Deposition and interfacial characterization of Fe-based amorphous coating deposited on AZ31B magnesium alloy

Abstract

This study investigated the microstructure, residual stress, and bonding performance of Fe-based amorphous coatings (AMCs) on AZ31B magnesium alloy substrates to elucidate the deposition mechanisms and interfacial characterization. The results demonstrate that the coatings possess a typical amorphous structure, with amorphous content exceeding 95 % in all cases. The impact of particles caused a molten layer on the surface of the magnesium alloy substrate, facilitating atomic diffusion and resulting in a localized metallurgical bonding at the coating-substrate interface. The internal lamellar interface of the coating primarily relies on mechanical and physical bonding due to oxidation. Additionally, the near-interface magnesium alloy substrate effectively reduces the strain mismatch at the coating-substrate interface and dissipates residual stresses in the coating through its own plastic deformation, resulting in near-zero residual stress.

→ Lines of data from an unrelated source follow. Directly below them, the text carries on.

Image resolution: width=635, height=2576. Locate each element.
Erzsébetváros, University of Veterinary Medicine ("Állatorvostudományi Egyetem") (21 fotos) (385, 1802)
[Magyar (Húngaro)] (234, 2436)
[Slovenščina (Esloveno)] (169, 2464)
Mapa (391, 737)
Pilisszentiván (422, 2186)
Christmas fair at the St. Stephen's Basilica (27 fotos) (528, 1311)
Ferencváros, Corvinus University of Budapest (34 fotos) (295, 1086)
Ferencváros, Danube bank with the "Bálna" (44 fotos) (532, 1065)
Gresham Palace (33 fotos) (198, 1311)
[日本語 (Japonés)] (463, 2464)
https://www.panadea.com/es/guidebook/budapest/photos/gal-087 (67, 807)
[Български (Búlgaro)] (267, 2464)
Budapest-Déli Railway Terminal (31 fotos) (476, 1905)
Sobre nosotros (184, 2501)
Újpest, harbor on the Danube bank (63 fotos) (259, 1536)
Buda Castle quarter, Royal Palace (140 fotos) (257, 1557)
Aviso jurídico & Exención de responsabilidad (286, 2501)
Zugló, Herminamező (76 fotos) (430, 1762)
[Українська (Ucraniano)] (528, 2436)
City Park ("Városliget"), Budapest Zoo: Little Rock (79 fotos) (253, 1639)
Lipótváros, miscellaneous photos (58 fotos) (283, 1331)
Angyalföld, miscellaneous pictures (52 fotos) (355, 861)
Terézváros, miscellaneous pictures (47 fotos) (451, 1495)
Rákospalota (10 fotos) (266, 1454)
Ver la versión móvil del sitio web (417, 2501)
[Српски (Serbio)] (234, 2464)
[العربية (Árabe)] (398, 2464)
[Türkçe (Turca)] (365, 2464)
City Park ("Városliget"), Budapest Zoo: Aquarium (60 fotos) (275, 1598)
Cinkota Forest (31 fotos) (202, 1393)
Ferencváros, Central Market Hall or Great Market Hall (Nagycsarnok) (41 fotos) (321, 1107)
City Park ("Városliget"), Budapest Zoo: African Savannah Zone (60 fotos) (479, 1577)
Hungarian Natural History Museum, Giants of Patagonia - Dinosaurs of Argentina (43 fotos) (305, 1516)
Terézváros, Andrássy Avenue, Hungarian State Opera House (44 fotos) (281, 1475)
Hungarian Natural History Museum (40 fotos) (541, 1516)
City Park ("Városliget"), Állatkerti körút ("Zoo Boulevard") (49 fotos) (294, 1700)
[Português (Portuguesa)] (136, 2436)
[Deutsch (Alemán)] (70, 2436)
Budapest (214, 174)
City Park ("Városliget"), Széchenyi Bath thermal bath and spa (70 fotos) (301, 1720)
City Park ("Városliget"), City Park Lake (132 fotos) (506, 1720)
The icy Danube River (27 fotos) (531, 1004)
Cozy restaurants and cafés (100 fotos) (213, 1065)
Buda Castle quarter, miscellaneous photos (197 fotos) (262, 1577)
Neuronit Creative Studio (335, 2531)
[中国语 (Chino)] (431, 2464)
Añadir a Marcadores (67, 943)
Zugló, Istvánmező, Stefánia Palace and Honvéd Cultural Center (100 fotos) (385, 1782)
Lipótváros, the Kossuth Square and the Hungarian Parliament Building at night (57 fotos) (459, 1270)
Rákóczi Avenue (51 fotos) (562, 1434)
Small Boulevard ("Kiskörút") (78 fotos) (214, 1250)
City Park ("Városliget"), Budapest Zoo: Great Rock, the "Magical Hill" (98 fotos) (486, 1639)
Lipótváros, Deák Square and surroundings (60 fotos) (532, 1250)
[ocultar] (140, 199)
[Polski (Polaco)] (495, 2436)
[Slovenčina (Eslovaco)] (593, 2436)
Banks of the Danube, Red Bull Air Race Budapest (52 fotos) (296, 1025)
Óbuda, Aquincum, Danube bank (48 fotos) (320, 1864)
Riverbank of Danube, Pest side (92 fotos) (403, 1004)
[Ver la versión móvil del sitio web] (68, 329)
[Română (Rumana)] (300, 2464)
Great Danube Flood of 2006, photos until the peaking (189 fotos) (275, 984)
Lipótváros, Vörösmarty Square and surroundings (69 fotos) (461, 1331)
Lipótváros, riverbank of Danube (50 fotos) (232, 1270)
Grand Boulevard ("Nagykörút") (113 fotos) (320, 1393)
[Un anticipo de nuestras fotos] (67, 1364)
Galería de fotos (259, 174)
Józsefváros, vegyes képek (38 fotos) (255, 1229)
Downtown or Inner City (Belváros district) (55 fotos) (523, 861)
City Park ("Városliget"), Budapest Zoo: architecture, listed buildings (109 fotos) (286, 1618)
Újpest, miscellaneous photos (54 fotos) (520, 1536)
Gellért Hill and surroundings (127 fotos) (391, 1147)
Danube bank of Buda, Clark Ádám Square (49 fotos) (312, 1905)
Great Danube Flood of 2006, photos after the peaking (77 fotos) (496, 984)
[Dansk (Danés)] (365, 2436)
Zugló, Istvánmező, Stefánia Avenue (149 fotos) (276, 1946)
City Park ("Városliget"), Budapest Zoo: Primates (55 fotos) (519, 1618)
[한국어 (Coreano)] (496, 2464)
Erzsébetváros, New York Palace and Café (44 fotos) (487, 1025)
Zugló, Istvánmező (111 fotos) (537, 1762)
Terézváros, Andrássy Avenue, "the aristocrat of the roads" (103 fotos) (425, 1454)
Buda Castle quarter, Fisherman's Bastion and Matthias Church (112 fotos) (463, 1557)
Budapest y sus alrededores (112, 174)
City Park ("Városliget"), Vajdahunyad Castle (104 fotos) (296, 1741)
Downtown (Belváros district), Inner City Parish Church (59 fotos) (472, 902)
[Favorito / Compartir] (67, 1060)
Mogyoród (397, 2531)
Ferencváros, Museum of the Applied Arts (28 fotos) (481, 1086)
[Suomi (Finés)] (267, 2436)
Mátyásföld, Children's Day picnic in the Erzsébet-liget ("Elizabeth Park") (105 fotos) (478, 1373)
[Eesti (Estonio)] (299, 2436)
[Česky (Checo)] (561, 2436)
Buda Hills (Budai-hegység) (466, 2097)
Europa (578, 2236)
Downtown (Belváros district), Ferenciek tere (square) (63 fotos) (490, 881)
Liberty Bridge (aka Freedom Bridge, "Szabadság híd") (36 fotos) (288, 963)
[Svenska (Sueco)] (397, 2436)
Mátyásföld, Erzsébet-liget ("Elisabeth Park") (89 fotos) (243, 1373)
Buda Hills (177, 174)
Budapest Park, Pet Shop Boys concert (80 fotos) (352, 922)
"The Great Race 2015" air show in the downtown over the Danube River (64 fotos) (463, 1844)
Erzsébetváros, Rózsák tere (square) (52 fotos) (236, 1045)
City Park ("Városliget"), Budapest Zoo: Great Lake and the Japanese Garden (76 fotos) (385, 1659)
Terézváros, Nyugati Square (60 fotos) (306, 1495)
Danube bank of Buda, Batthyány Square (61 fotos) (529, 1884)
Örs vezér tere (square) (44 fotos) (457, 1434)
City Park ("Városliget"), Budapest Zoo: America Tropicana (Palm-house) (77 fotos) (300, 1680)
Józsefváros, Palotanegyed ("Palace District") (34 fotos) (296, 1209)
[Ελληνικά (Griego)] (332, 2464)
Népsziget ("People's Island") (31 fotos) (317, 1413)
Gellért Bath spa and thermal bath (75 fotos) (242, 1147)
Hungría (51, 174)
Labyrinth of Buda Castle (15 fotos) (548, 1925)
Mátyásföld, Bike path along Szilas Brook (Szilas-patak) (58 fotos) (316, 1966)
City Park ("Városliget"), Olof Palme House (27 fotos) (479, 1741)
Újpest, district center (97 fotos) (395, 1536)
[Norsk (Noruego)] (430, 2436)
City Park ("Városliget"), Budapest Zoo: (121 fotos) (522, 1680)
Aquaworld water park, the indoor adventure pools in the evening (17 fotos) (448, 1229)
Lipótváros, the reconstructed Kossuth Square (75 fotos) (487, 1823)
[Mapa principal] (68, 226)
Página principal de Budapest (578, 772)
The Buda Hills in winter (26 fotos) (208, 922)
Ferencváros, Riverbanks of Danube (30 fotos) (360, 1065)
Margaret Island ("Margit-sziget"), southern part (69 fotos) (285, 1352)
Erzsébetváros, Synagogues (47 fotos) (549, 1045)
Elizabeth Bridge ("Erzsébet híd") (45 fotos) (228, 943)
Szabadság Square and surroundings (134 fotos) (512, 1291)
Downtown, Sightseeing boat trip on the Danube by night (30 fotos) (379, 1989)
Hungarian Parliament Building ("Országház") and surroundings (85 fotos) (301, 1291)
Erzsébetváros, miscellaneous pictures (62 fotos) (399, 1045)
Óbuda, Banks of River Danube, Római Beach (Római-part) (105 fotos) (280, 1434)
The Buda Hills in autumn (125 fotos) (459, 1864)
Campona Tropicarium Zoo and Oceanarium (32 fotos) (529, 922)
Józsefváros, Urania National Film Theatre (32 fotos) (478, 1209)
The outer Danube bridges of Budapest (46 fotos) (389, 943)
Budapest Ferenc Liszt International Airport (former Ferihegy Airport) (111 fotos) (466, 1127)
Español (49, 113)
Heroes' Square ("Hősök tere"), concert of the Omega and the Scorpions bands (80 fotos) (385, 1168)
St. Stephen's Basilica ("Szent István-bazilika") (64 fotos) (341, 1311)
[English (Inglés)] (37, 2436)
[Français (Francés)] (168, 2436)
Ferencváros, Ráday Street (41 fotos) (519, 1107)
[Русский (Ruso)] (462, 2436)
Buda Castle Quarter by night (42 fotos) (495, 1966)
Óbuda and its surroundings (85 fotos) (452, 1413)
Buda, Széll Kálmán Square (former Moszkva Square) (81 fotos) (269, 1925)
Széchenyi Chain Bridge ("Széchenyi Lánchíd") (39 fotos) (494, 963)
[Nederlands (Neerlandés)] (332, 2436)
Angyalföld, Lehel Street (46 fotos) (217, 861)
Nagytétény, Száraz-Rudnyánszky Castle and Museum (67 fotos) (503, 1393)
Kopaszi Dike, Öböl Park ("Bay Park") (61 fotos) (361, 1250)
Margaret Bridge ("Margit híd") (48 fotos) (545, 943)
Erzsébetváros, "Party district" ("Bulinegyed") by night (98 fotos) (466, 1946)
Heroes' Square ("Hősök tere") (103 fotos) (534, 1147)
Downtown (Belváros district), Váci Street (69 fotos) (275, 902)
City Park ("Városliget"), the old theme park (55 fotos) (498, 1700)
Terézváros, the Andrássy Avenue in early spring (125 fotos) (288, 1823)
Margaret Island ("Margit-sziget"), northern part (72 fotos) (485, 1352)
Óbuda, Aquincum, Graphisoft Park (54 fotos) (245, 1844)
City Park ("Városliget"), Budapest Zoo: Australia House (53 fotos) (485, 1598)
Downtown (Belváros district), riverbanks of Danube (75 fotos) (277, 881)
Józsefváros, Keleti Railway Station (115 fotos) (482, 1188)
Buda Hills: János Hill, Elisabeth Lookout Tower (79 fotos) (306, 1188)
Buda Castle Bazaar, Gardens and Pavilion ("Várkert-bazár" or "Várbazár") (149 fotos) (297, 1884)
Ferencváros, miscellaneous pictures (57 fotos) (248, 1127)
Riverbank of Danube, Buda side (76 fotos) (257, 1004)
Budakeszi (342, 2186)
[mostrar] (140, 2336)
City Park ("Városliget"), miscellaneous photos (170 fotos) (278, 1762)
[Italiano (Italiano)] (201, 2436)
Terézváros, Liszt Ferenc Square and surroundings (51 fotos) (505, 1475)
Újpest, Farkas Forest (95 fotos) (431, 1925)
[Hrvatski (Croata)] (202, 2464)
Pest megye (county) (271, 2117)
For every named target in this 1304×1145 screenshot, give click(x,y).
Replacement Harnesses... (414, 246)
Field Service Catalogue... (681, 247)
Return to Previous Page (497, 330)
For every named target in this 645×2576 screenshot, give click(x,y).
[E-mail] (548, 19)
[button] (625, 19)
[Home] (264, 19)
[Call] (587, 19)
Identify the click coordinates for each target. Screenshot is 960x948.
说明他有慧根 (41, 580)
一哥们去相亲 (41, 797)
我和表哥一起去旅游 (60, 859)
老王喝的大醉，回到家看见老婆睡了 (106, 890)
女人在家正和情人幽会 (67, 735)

Nonetheless, due to stress release and the edge-loaded plate cracking model, weak bonding regions, approximately 50–170 μm, exist in the Fe-based AMCs on AZ31B magnesium alloy substrate. Beyond this range, the surface properties of the coating were significantly improved. These findings provide valuable insights for the design of coatings on magnesium alloy surfaces and the reduction of residual stresses in thermal spray coatings.